◆ **Prompt**
Only one stretch of the data below should be repeated: the lines from the line containing "Apply percent format to selection" through the line containing "Task: Click the Kik logo icon", inclusive, exactly as they are.

((

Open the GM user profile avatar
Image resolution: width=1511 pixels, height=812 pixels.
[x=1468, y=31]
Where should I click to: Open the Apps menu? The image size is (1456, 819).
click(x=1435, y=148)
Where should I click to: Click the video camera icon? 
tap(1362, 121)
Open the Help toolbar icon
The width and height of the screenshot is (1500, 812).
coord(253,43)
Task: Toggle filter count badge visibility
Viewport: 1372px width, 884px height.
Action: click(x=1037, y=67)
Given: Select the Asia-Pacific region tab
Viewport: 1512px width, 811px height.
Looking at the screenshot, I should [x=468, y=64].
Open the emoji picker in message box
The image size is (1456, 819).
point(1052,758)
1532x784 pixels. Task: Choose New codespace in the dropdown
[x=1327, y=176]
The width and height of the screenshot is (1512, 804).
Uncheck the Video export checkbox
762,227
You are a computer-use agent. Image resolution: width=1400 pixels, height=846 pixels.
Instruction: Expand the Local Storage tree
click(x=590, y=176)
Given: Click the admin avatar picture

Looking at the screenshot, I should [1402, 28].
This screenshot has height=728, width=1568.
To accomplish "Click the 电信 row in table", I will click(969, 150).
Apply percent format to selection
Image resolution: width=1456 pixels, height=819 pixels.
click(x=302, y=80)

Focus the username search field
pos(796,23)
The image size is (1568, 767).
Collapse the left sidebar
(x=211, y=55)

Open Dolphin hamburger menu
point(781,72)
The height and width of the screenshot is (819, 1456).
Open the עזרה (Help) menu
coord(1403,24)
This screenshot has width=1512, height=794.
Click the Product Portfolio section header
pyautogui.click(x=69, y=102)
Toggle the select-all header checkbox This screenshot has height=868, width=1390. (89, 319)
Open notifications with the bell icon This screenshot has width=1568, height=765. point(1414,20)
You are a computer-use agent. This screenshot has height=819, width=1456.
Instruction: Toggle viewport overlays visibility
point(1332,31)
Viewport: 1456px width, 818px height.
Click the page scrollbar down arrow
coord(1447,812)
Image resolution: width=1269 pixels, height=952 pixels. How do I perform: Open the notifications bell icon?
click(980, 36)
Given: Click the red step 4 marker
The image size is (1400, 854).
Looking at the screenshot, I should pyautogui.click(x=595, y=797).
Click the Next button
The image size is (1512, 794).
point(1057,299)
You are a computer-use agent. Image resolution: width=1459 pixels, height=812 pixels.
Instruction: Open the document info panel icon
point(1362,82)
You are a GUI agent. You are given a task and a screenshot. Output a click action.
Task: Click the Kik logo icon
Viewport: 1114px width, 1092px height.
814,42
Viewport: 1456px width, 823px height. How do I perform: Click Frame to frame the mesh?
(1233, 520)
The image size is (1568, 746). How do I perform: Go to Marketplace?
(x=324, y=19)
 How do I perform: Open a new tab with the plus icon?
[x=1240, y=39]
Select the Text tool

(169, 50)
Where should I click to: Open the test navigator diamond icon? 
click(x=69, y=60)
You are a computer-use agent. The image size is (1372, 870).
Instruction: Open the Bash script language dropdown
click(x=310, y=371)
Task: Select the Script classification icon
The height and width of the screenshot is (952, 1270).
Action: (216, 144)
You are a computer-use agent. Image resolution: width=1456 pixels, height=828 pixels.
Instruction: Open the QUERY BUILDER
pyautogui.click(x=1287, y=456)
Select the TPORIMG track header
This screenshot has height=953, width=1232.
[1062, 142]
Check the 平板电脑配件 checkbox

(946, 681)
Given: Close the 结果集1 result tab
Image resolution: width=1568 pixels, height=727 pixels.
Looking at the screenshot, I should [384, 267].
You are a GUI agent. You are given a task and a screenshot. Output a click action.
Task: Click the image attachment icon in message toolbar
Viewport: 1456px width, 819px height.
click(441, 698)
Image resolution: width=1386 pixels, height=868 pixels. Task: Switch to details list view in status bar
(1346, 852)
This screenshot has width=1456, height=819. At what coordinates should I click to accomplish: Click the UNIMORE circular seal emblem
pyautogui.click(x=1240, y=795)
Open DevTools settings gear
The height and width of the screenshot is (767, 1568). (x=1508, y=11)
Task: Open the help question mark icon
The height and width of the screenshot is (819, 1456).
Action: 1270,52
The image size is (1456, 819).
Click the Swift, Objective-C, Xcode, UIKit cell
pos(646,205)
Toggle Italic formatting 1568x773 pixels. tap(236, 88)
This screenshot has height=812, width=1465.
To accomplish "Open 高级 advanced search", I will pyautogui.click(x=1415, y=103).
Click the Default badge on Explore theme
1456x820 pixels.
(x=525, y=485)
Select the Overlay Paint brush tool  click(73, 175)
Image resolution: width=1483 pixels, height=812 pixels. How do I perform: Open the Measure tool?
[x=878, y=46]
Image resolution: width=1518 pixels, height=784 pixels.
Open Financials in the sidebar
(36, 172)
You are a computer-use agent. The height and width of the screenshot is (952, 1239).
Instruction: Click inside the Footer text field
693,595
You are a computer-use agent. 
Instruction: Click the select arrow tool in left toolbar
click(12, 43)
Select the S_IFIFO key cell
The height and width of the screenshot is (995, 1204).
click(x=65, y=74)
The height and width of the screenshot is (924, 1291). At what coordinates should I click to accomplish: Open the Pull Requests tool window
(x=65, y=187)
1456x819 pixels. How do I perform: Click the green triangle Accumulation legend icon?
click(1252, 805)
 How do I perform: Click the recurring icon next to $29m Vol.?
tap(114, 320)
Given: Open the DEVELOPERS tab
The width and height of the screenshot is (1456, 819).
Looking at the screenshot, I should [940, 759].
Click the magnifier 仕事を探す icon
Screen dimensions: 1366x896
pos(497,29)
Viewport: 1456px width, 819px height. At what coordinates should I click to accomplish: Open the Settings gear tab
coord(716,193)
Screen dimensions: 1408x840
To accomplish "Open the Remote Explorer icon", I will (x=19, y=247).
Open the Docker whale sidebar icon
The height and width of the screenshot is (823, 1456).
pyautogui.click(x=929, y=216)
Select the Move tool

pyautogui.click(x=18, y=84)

))

◆ **Result of this exercise**
Apply percent format to selection
Image resolution: width=1456 pixels, height=819 pixels.
click(x=302, y=80)

Focus the username search field
pos(796,23)
The image size is (1568, 767).
Collapse the left sidebar
(x=211, y=55)

Open Dolphin hamburger menu
point(781,72)
The height and width of the screenshot is (819, 1456).
Open the עזרה (Help) menu
coord(1403,24)
This screenshot has width=1512, height=794.
Click the Product Portfolio section header
pyautogui.click(x=69, y=102)
Toggle the select-all header checkbox This screenshot has height=868, width=1390. (89, 319)
Open notifications with the bell icon This screenshot has width=1568, height=765. point(1414,20)
You are a computer-use agent. This screenshot has height=819, width=1456.
Instruction: Toggle viewport overlays visibility
point(1332,31)
Viewport: 1456px width, 818px height.
Click the page scrollbar down arrow
coord(1447,812)
Image resolution: width=1269 pixels, height=952 pixels. How do I perform: Open the notifications bell icon?
click(980, 36)
Given: Click the red step 4 marker
The image size is (1400, 854).
Looking at the screenshot, I should pyautogui.click(x=595, y=797).
Click the Next button
The image size is (1512, 794).
point(1057,299)
You are a computer-use agent. Image resolution: width=1459 pixels, height=812 pixels.
Instruction: Open the document info panel icon
point(1362,82)
You are a GUI agent. You are given a task and a screenshot. Output a click action.
Task: Click the Kik logo icon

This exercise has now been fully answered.